The ‘Changing Landscapes’ one day conference was born out of an arranged pub-based event (session). It brings together farmers, foresters, social scientists, architects, environmental activists, academics, natural capitalists (private money into rural sectors), rangers, hunters, land managers and more. It was a positive endorsement that the government had provided funds through Creative Ireland to help support the space and format for the event in its first year. What a start – what momentum to build on!
School of thought
The summer school is an annual event spread over a weekend where short work shops and ‘walk’n’talks’ are hosted in fields, woodland and in rooms. Mics matter: the relaxed layout of sessions enables and encourages interactive exchanges without judgement – a rare commodity in a polarised world. Other sessions are in the pub with food, a glass or two, accompanied by music and songs from locals. All helps build trust and authenticate context to the transition of change being embarked on.
Some context
Farming and forestry are primary industries which ‘compete’ with nature to ‘win/harvest/exploit’ resources of fuel, timber and food. Sugar-coating it doesn’t really help. Even organic farming knocks back nature (this walk across Transylvania in Romania lauds un-bucolic subsidence farming). An evolving ‘battle over the countryside‘ (itself a hackneyed problem-focussed phrase) consists of interested parties (stakeholders holding stakes?!) seeking to ‘own’ and dominate the narrative (and thus implicitly the solutions) which implicitly creates division within wider communities.
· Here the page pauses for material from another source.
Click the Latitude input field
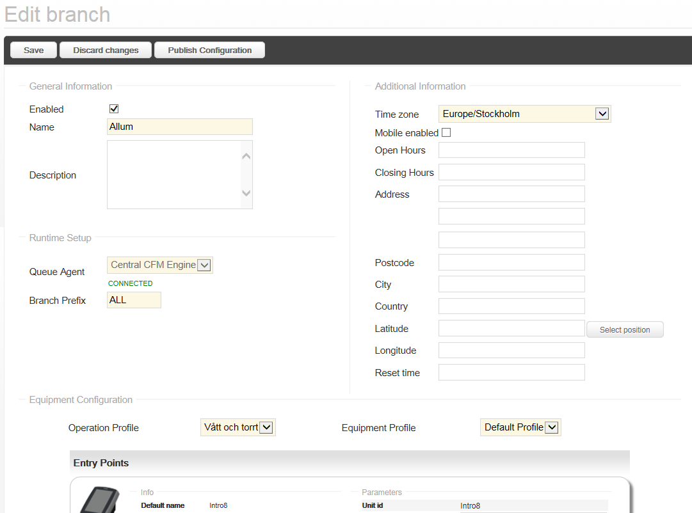Viewport: 692px width, 513px height. tap(511, 329)
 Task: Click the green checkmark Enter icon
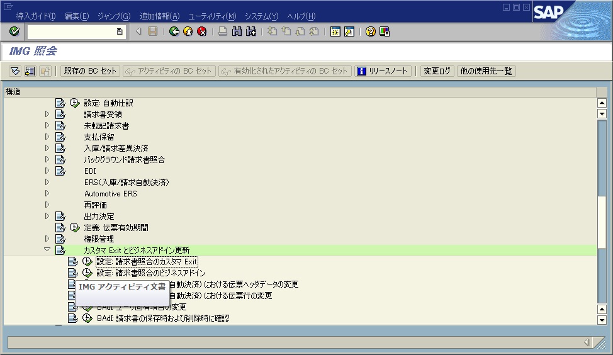pyautogui.click(x=14, y=31)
Exacerbated by the ‘natural flow’ of populations to urban areas (arguably a more environmental and economically sustainable model), we lose connection with the land, food and by default, nature. After years of CAP subsidy policies, even those working closer to the land have lost connection with nature.

Power balance
Without context and connection, we can too easily lose traction.
Various ‘state of nature’ reports across Europe are compiled from a baseline baked out of historical rural industrialisation driven by past government sponsored policies. They drove land use efficiencies – often related to post-war fears of self-sufficiency of food and timber – resulting reports in dire reading which rightly highlight nature’s decline. This is not helped when the contents are leaked within context-free media briefings to the chagrin of land managers at remote kitchen tables often resulting in bridges (of trust) unknowingly and unintentionally burnt.
Outtake
The big take-home for me is about creating that value-judgement free space to build trust. This stuff doesn’t come in a book, on training courses, or by moral obligation, or online seminars, or reaching out on LinkedIn. But with social legwork and intuitive face-to-face networking.
Ireland, in my view, is uniquely fresh in the opportunity to frame some of these tough, gritty environment and land use issues in more inclusive ways. Leaving it to the usual ‘stakeholders’ (that term! itself is under scrutiny) or government text-book designed consultations, may not always cut it.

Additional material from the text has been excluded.